In 1826 Smithson enlisted the help of a pamphlet offering 'plain advice to the public, to facilitate the making of their own wills'. He had over £100,000 to bequeath, a fortune derived initially from his mother's family, which Smithson augmented substantially through investments; he had inherited nothing directly from his noble father. This Smithson left to his nephew and that young man's future children, adding that should he die without heir, the money was to pass 'to the United States of America to found at Washington under the name of the Smithsonian Institution an establishment for the increase and diffusion of knowledge among men.' Smithson died in 1829 and his nephew, still in his twenties, unmarried and without children, followed in 1835. After much debate in America about whether to accept such an unprecedented gift from a mysterious Englishman, and a two-year court case in the Court of Chancery, a hundred and five sacks of gold were shipped across the Atlantic. It was not until 1846 that the U.S. Congress finally reached agreement regarding the form the new educational institution should take, and work began on the Gothic Smithsonian Castle which was to house a museum, library, art gallery, chemical laboratory, and lecture rooms.



The plaque unveiled

 American dream


Smithson's reasons for making this extraordinary gesture towards a country he had never visited are not known. The mystery was compounded by the loss of Smithson's papers and belongings in an early fire at the Smithsonian.

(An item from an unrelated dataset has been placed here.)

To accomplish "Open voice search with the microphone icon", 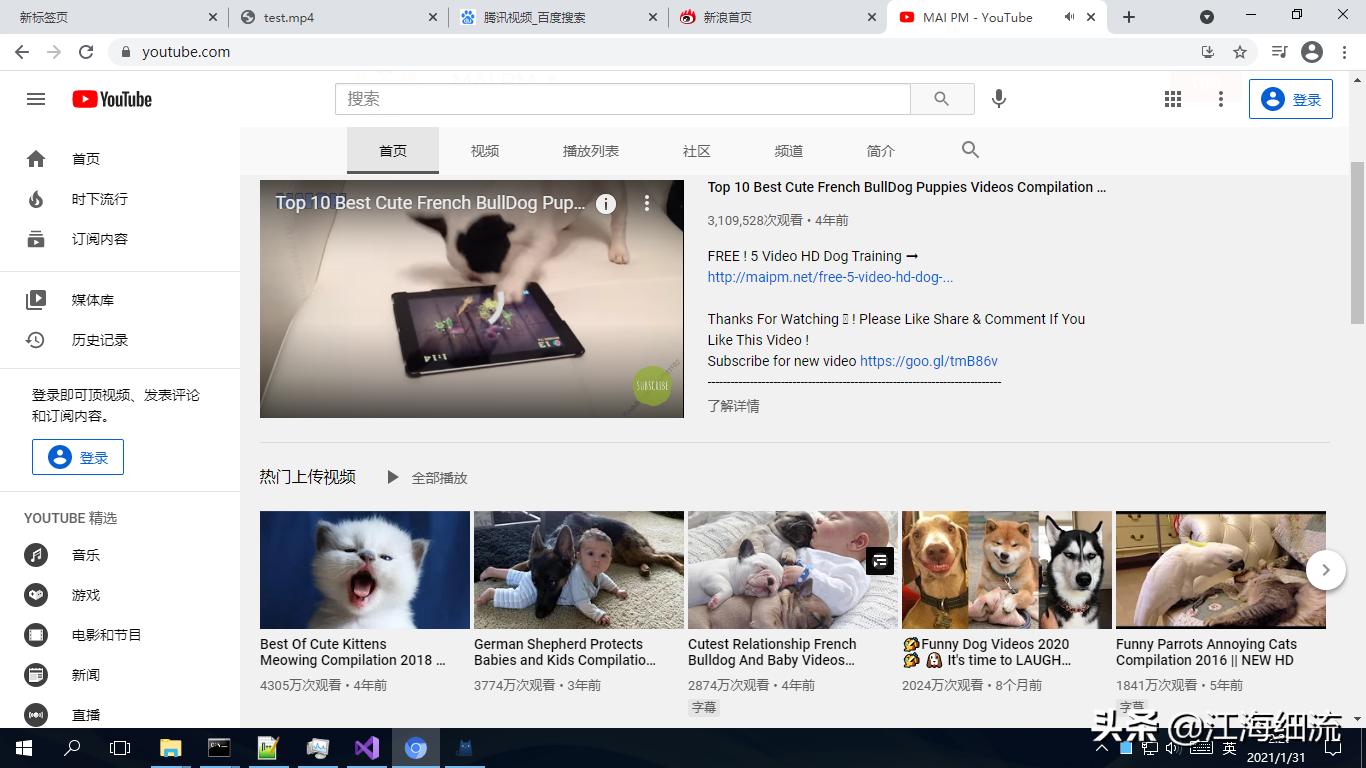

Heather Ewing, proposer of the blue plaque and author of The Lost World of James Smithson: Science, Revolution, and the Birth of the Smithsonian said: "Smithson's bequest exemplified the faith that he and his circle shared in science as a vehicle for progress and enlightenment - and the place that America occupied in the imagination. Smithson saw, in America's unprecedented system of government, founded upon the rights of man, where each person was to be valued for his contribution rather than his pedigree, the future; the most promising foundation for the pursuit of knowledge and the advancement of society."

Ewing explains that Smithson's illegitimacy and lack of acknowledgment from his illustrious and powerful English family also played a role. Smithson wrote that 'My name shall live in the memory of man when the titles of the Northumberlands and Percys are extinct and forgotten.' There can be little doubt, however, that he wished others to share his belief that it is in his knowledge that man has found his greatness and his happiness.

Although James Smithson made a valuable contribution to the scientific life of his day, it is as the founder of the Smithsonian Institution that he is remembered. His generous and imaginative act earned him a unique place in the history of research and education, and his name is familiar to millions who know nothing of the eccentric story behind the Institution's inception.